Let’s start with an overview. Artist Colin Childress (Jeffrey Combs, in an all too brief cameo) comes face to face with his own creation, a monster that he draws for his comic Cellar Dweller, and burns to death, but not before he sends it back to the netherworld.

Some years later, his home has been converted into an art school and a new, young and impressionable artist decides to update the Cellar Dweller comic book with horrific results as the power of the beast threatens to consume her. Can anything stop the Cellar Dweller as it goes on a murderous rampage seemingly guided by the artistic hands of Whitney?

The film has a rather smart opening sequence, showing Colin realising that his creation has been brought to life and banishing it from reality, as predicted by the pages that he’d been drawing. It leaves a few questions unanswered – mainly, if the comic book was successful, why hadn’t he seen it before?
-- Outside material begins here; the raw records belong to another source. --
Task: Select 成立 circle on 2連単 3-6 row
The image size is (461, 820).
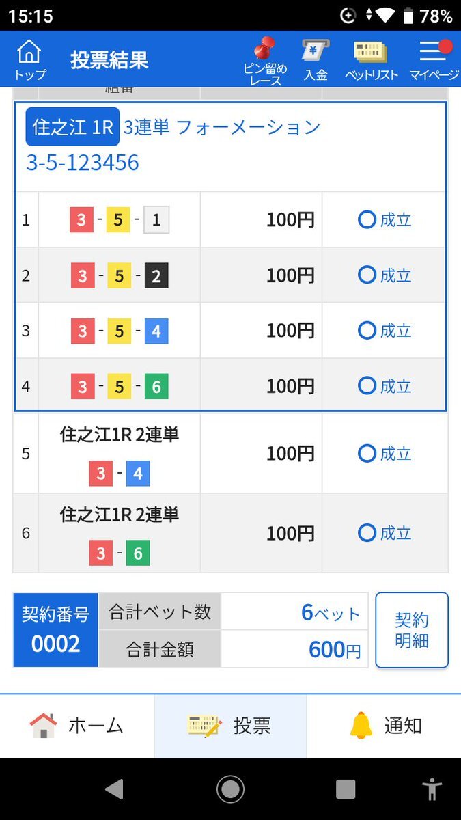Action: tap(367, 532)
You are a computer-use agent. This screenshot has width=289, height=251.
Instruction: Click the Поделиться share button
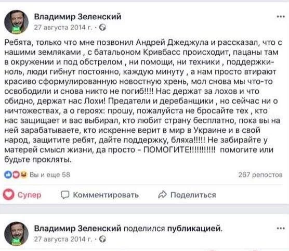pos(187,195)
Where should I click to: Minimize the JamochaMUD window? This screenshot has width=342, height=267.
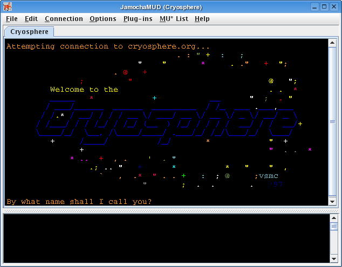[314, 6]
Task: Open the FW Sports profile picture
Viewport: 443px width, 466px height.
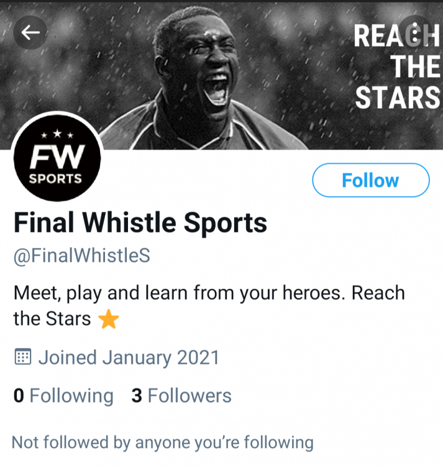Action: 57,160
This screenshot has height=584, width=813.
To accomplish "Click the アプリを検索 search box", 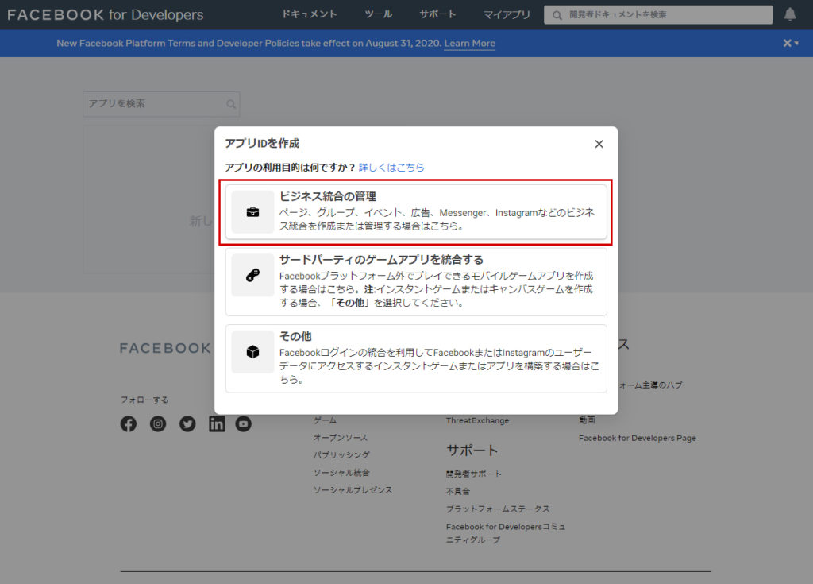I will (155, 104).
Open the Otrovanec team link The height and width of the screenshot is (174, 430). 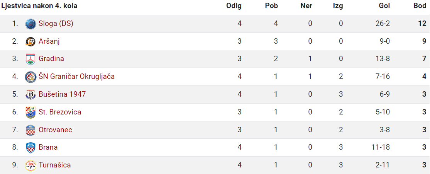click(x=56, y=130)
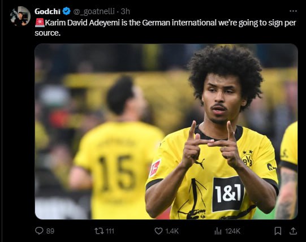Open the attached photo of the footballer

pos(166,132)
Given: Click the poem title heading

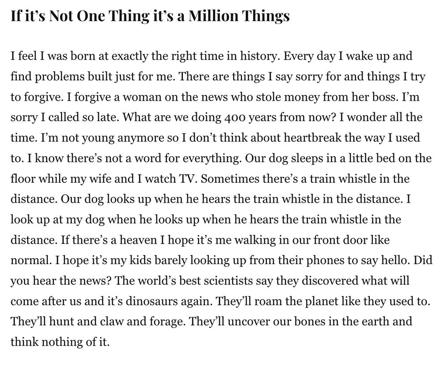Looking at the screenshot, I should click(x=150, y=16).
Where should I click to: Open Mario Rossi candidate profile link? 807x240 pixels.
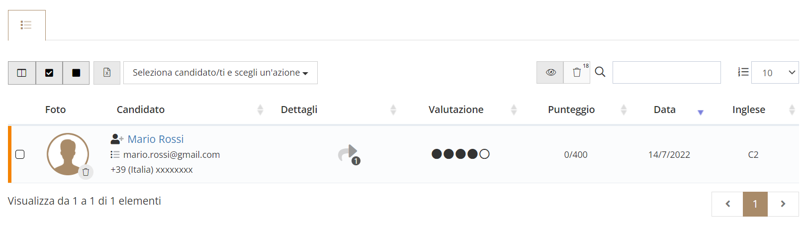point(156,139)
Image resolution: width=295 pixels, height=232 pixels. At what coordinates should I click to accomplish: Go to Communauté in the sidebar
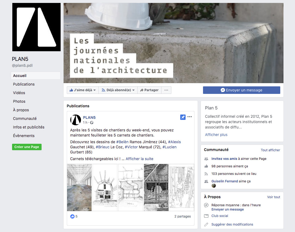click(25, 119)
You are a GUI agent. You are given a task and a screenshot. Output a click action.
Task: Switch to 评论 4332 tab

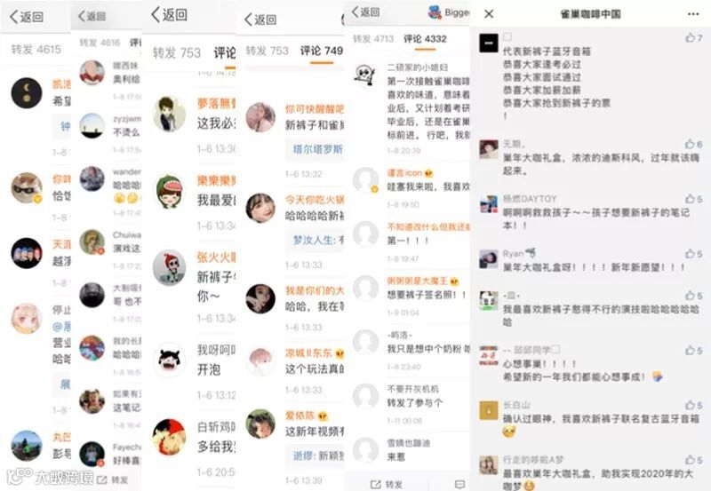[426, 39]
That, however, is quickly swept aside by an equally interesting title sequence, especially considering how a similar technique would be used in some modern comic book films, with its floating comic book panels giving a hint of the terror to come. Then, the sequence ends and it all goes a bit wrong.

Written by Don Mancini, who would later find success with the Child’s Play series of films, the script, and acting, wouldn’t look out of place in an 80s soap opera. The dialogue is stilted and many of the scenes over-acted, with the small cast having to put up with flimsy characterisations that offer little with which to work. Character development is abandoned in favour of exposition, the shock revelations lack any shock and the ending is a rushed mess with a twist that doesn’t really work due to the 77 minute runtime.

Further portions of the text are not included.